スタバで「フラペチーノ」飲む人が知らない“真実” コーヒーにこだわっているはずのスターバックスが「コーヒーじゃない看板商品」を持つ凄さとは?
日本で3番目に多い飲食チェーンなのに、令和の今もわれわれ消費者に特別な高揚感を与えてくれるスタバ。 ブランディングやマーケティングから見ても、一貫した理念や戦略があるように思えるが、実は「コーヒーを大切にしてきた歴史がある一方で、人気商品は、コーヒーとは正反対にも思えるフラペチーノである」など、矛盾とも思える部分も少なくない。 しかし、この「矛盾」こそが、スタバを「特別な場所」にしてきたのかもしれないーー。 【グラフ】キレイな右肩上がりを続ける「スタバ店舗数」の推移
『ドンキにはなぜペンギンがいるのか』『ブックオフから考える 「なんとなく」から生まれた文化のインフラ』などの著作を持つ気鋭のチェーンストア研究家・谷頭和希氏による短期連載の第1回。 【東洋経済オンラインで2023年12月30日に公開した記事の再配信です】 ■なぜ、スタバだけがこうも「特別」なのか? 出先でちょっと時間が空いた時。少しだけ贅沢したい時。あるいは日常の喧騒から離れて一休みしたい時。そんなときに人はふと、スターバックスに足を運んでしまうのではないだろうか。
スターバックス。今や全世界に3万店舗近くを構え、日本でも1800を超える店舗を持つ一大カフェチェーンだ。 しかし、ふと、筆者はこう考えてしまう。 なぜ、スタバだけが、と。 日本、いや、世界にカフェチェーンはいくらでもある。そんななか、人はスターバックスについてなにやら特別なイメージを持っている。マーケティング的にいうなら、スタバは「ブランディング」に成功している。 スタバを象徴するあのロゴ(と言っただけで思い浮かべられるだろう)があるだけで、どこか、テンションが上がるのだ。逆にそのロゴを見て「なんかシャラくさいな」と思ってそこを避ける人もいるだろう。しかしそれだって、ある意味ではスタバに特別な意味合いを見いだしているということだ。
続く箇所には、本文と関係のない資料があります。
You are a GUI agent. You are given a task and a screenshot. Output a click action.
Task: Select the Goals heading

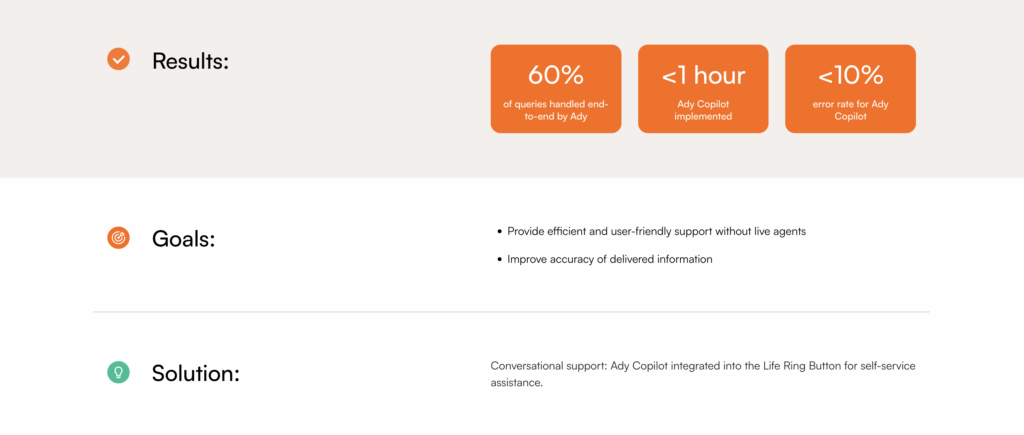pos(184,239)
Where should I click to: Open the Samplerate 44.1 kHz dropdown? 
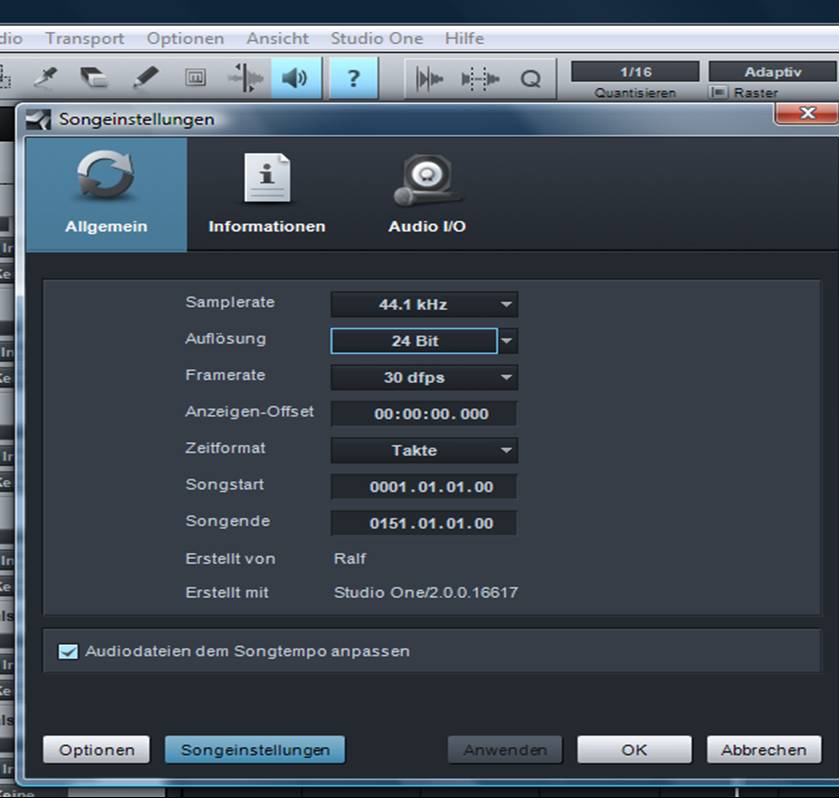424,304
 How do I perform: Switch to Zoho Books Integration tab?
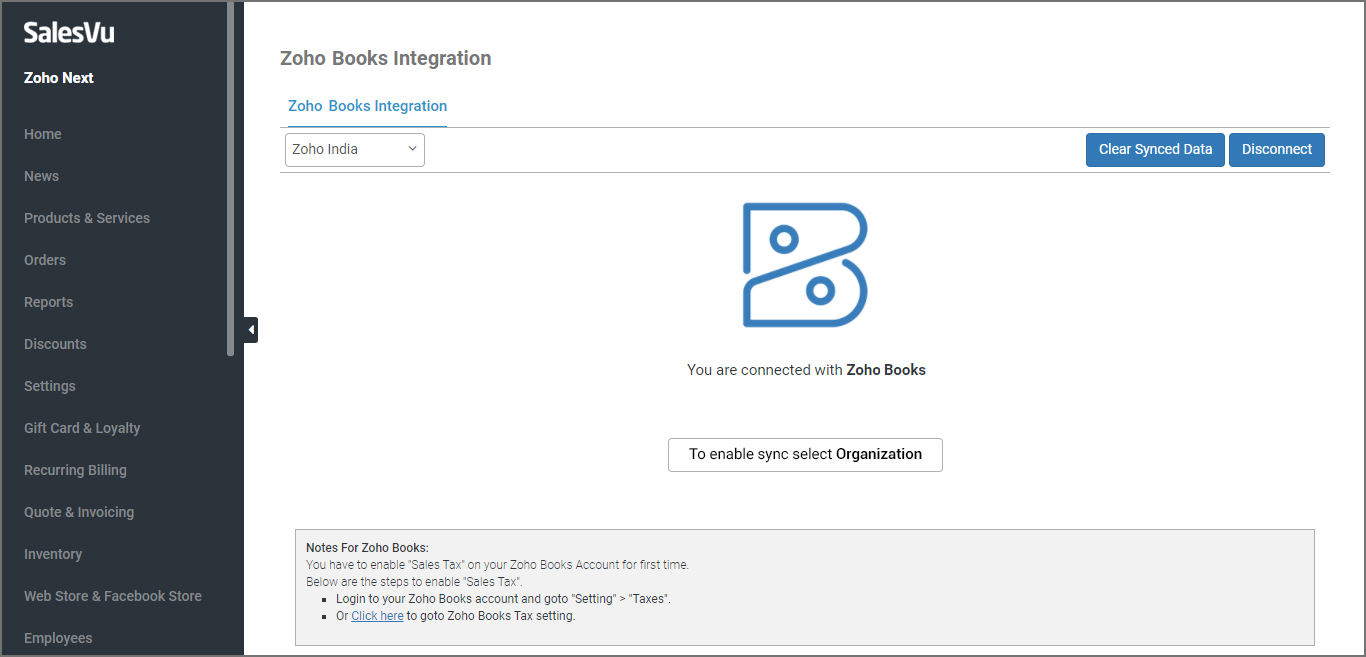tap(367, 106)
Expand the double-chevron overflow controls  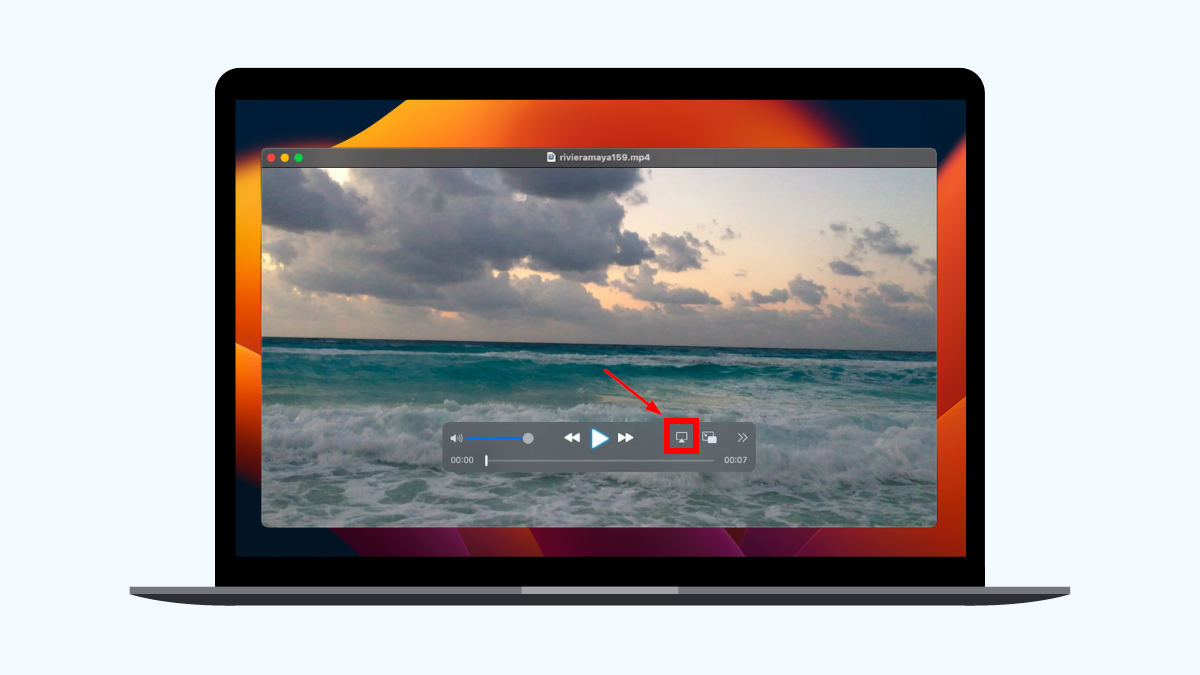(743, 438)
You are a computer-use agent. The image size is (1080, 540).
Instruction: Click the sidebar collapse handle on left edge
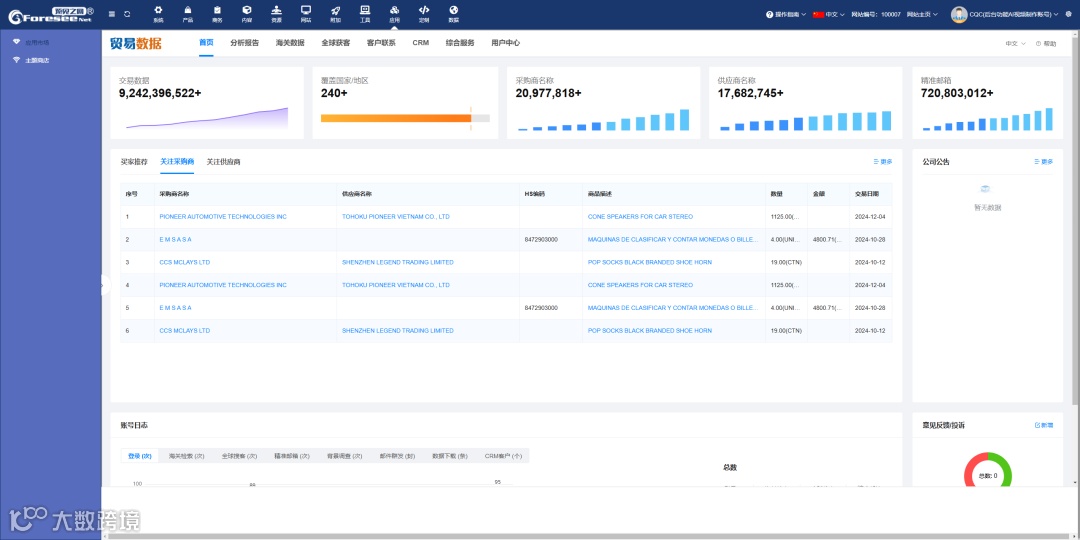click(x=105, y=285)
考えてみてほしい。ほかのカフェチェーンでこのように特別なイメージを見いだせる店があるだろうか。そもそもチェーンストアは、「そこだから行く」店ではなく、「そこでいいから行く」店だろう。わざわざチェーンストアに好んで行く人はあまりいない。カフェチェーンだって同じである。街にたまたまあって、たまたま時間を潰したいから、なんとなく入るのである。 でも、 「スタバに行きたい」 という言葉を、人は変だと思わない。スタバには、そう思わせるだけの「特別感」があるからだ。